▶ **Stated task**: Turn every line of the records below into a numbered list, leaving out the blank lines.

▶ **The data**:
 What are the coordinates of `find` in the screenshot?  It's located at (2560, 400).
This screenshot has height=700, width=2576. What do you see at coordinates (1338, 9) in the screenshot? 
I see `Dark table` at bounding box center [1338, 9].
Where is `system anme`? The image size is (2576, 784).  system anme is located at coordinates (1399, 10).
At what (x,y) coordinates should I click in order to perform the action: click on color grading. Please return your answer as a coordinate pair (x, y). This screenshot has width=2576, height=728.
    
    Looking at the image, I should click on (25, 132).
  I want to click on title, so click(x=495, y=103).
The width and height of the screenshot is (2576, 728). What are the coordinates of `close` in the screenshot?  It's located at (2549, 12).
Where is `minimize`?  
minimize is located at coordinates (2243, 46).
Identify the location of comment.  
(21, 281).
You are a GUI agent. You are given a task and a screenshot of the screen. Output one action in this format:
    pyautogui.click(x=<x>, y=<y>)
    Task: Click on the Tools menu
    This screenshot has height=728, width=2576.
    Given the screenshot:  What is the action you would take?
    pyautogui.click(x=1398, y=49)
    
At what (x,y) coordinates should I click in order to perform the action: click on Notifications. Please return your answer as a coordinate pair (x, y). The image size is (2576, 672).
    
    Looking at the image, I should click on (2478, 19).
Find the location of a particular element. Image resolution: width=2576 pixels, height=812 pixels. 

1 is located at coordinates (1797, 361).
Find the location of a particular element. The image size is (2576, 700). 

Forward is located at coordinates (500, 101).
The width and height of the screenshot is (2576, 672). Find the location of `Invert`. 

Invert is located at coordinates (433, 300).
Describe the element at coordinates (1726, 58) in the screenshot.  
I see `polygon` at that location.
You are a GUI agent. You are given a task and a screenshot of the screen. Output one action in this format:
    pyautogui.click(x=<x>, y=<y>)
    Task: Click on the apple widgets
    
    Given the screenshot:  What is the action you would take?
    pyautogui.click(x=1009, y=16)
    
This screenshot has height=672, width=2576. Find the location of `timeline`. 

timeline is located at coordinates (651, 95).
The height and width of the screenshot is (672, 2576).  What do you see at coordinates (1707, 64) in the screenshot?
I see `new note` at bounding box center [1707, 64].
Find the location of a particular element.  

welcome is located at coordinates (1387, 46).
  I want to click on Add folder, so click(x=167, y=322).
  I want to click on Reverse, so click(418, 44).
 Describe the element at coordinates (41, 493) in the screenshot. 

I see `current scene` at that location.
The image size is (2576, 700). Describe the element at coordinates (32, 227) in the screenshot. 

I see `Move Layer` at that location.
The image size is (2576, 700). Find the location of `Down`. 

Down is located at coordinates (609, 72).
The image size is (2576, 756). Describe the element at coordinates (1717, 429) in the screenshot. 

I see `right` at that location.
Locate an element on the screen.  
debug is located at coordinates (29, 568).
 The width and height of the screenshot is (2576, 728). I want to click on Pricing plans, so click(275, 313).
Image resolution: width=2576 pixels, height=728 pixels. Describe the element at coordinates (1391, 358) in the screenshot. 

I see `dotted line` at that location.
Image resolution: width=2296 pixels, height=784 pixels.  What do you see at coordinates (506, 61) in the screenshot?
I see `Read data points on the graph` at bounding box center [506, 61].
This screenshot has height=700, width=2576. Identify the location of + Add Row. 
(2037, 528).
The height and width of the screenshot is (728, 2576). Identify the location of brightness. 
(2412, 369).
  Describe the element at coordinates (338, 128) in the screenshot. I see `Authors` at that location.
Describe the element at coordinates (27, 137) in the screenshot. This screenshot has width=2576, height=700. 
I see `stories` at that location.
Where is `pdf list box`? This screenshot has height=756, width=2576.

▶ **Written answer**:
1.  What are the coordinates of `find` in the screenshot?  It's located at (2560, 400).
2. This screenshot has height=700, width=2576. What do you see at coordinates (1338, 9) in the screenshot? 
3. I see `Dark table` at bounding box center [1338, 9].
4. Where is `system anme`? The image size is (2576, 784).  system anme is located at coordinates (1399, 10).
5. At what (x,y) coordinates should I click in order to perform the action: click on color grading. Please return your answer as a coordinate pair (x, y). This screenshot has width=2576, height=728.
6.     Looking at the image, I should click on (25, 132).
7.   I want to click on title, so click(x=495, y=103).
8. The width and height of the screenshot is (2576, 728). What are the coordinates of `close` in the screenshot?  It's located at (2549, 12).
9. Where is `minimize`?  
10. minimize is located at coordinates (2243, 46).
11. Identify the location of comment.  
12. (21, 281).
13. You are a GUI agent. You are given a task and a screenshot of the screen. Output one action in this format:
14.     pyautogui.click(x=<x>, y=<y>)
15.     Task: Click on the Tools menu
16.     This screenshot has height=728, width=2576.
17.     Given the screenshot:  What is the action you would take?
18.     pyautogui.click(x=1398, y=49)
19. At what (x,y) coordinates should I click in order to perform the action: click on Notifications. Please return your answer as a coordinate pair (x, y). The image size is (2576, 672).
20.     Looking at the image, I should click on (2478, 19).
21. Find the location of a particular element. Image resolution: width=2576 pixels, height=812 pixels. 
22. 1 is located at coordinates (1797, 361).
23. Find the location of a particular element. The image size is (2576, 700). 
24. Forward is located at coordinates (500, 101).
25. The width and height of the screenshot is (2576, 672). Find the location of `Invert`. 
26. Invert is located at coordinates (433, 300).
27. Describe the element at coordinates (1726, 58) in the screenshot.  
28. I see `polygon` at that location.
29. You are a GUI agent. You are given a task and a screenshot of the screen. Output one action in this format:
30.     pyautogui.click(x=<x>, y=<y>)
31.     Task: Click on the apple widgets
32.     Given the screenshot:  What is the action you would take?
33.     pyautogui.click(x=1009, y=16)
34. This screenshot has height=672, width=2576. Find the location of `timeline`. 
35. timeline is located at coordinates (651, 95).
36. The height and width of the screenshot is (672, 2576).  What do you see at coordinates (1707, 64) in the screenshot?
37. I see `new note` at bounding box center [1707, 64].
38. Find the location of a particular element.  
39. welcome is located at coordinates (1387, 46).
40.   I want to click on Add folder, so click(x=167, y=322).
41.   I want to click on Reverse, so click(418, 44).
42.  Describe the element at coordinates (41, 493) in the screenshot. 
43. I see `current scene` at that location.
44. The image size is (2576, 700). Describe the element at coordinates (32, 227) in the screenshot. 
45. I see `Move Layer` at that location.
46. The image size is (2576, 700). Find the location of `Down`. 
47. Down is located at coordinates (609, 72).
48. The image size is (2576, 756). Describe the element at coordinates (1717, 429) in the screenshot. 
49. I see `right` at that location.
50. Locate an element on the screen.  
51. debug is located at coordinates (29, 568).
52.  The width and height of the screenshot is (2576, 728). I want to click on Pricing plans, so click(275, 313).
53. Image resolution: width=2576 pixels, height=728 pixels. Describe the element at coordinates (1391, 358) in the screenshot. 
54. I see `dotted line` at that location.
55. Image resolution: width=2296 pixels, height=784 pixels.  What do you see at coordinates (506, 61) in the screenshot?
56. I see `Read data points on the graph` at bounding box center [506, 61].
57. This screenshot has height=700, width=2576. Identify the location of + Add Row. 
58. (2037, 528).
59. The height and width of the screenshot is (728, 2576). Identify the location of brightness. 
60. (2412, 369).
61.   Describe the element at coordinates (338, 128) in the screenshot. I see `Authors` at that location.
62. Describe the element at coordinates (27, 137) in the screenshot. This screenshot has width=2576, height=700. 
63. I see `stories` at that location.
64. Where is `pdf list box`? This screenshot has height=756, width=2576.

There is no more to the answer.